Our case looked pretty emergent, so enabling those checks seemed to be a good idea. And it really was! With that heavy assert enabled we’ve got another compiler crash, but this time with an exhaustive explanation of what had gone wrong:
xSites weren’t merged but have the same offset: First: Second: siteOffset: 295 siteOffset: 295 kind: DIV kind: NULLCHECK inline depth: 6 inline depth: 4
This effectively means that at offset 295 in some method there appeared a single CPU instruction that came from one method (through six inline substitutions), while its operand came from some other method (through four inline substitutions). But that’s not all! Each of them could throw its own Java exception! As the assertion message suggests, one of those possible exceptions might be raised by a division operation and another by a null-check. But how can that be?
Readers familiar with the x86 instruction set and the implicit null-check technique3 might have already guessed what such instruction could look like. Still, let’s dive into the generated assembly and look at the problematic instruction:
mov ecx, dword [edi+1CH] ; 0123 _ 8B. 4F, 1C cdq ; 0126 _ 99 idiv dword [ecx+10H] ; 0127 _ F7. 79, 10
Here, the null-check hides in the pointer dereference
dword [ecx+10H], which would trigger a hardware exception if the value of
ecx is zero. If the dereference succeeds, but the value at
ecx+10H is zero,
idiv will raise a different hardware exception signalling a division by zero.4
Now, the JVM must convert those low-level exceptions into a
ArithmeticException, respectively. And that’s the problem — dereference (representing object’s field access) and division originated from two different methods that the compiler has managed to reduce to one instruction via inlining. This means that different stack traces should be displayed depending on which of the two exceptions this single instruction raised!

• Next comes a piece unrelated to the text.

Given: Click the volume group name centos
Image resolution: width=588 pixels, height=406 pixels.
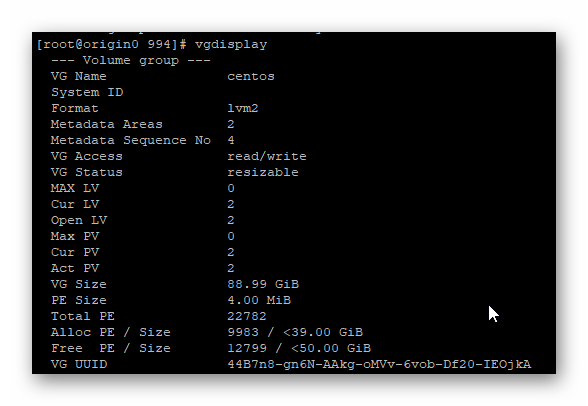Looking at the screenshot, I should pyautogui.click(x=251, y=76).
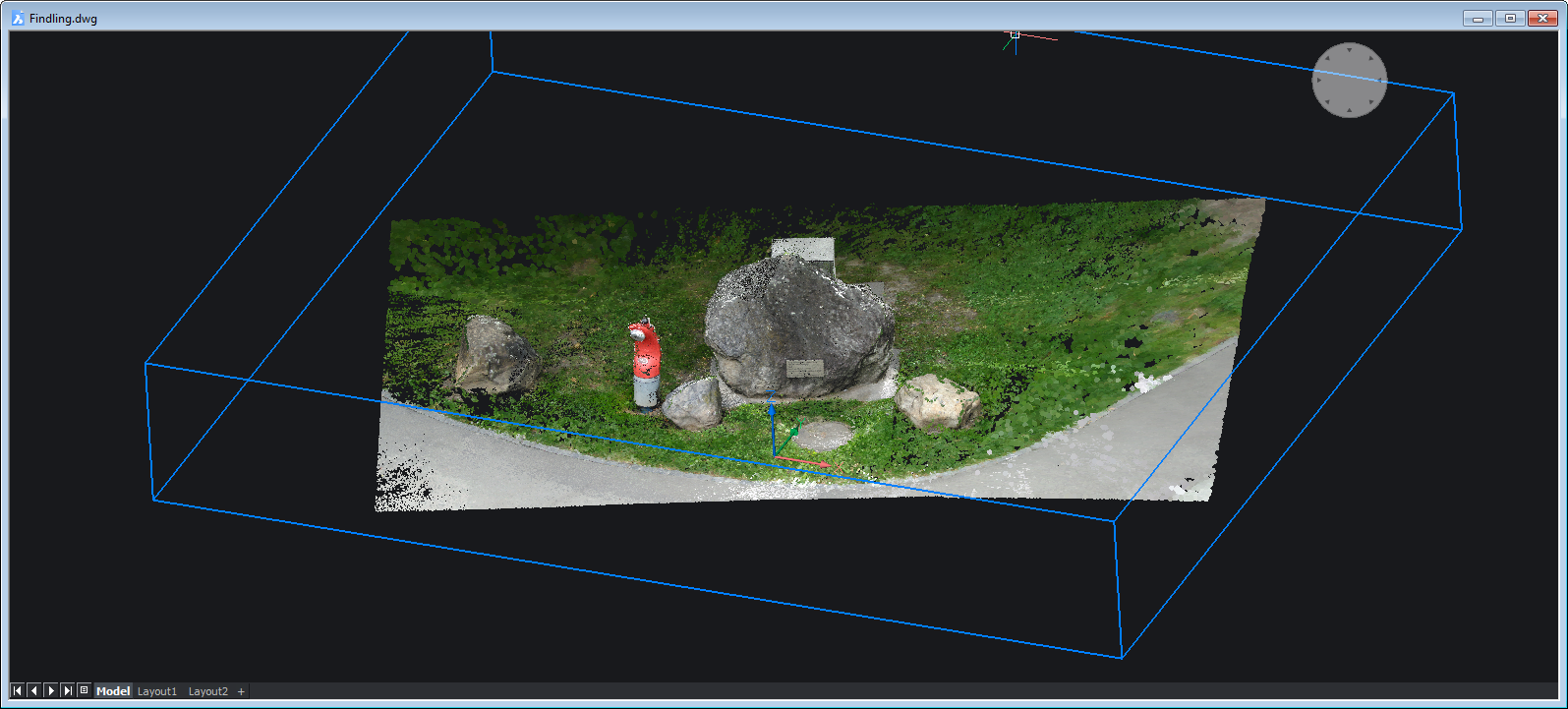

The Excelsior JET runtime was never prepared for such strange things to happen — storing two inline contexts for one instruction and distinguishing between them wasn’t even thought of, let alone designed for. But that’s not a bad thing, because division+dereference is the only case when such a divergence of inline contexts can appear in a single instruction. Plus, it is not obvious that merging a memory access operation with division would do any good for code performance on modern hardware. And that’s the reason why this optimization is only present in the x86 compiler and not in the newer AMD64 one — we have not fully unified their codebases yet.
OK, now we completely understand the problem we’ve faced, so what could be the solution?
Well, the most proper solution would be to place both possible stack-traces in metadata somehow and teach the runtime to choose the right one when an exception occurs. But that solution is also the hardest to implement and, more importantly, it’s definitely not worth the added complexity — the optimization most probably won’t be ported to the AMD64 compiler, but will instead be dropped when the time comes.
With that in mind, the next possible solution is to wean the compiler from this too-clever optimization. That would have required re-working of that yet-to-be-merged part of the codebase, which was not aligned with our development plan.
Thus, we chose the least influential approach: handle this exceptional case when collecting the metadata by selecting the longest common prefix of two inline contexts. That still conforms to the specification, because, again, according to getStackTrace documentation, some frames may be skipped by the VM.
This fix will be available in the coming-soon Excelsior JET 14: Beta 1 is already available, so you can try this at home.
Stay tuned for more stories to come!
- See getStackTrace documentation, and particularly StackTraceElement.toString.
- As a pleasant side-effect, it yielded a 7% decrease of the
.rdatasection of an average executable produced by Excelsior JET. However, there is a lot more to this new format — maybe just enough for a deep technical longread.
- To those interested in more details, I can recommend the IBM paper Effective Null Pointer Check Elimination Utilizing Hardware Trap.
- To illustrate what code compiler can turn into these instructions, I’ve created a simplified example available in our repository.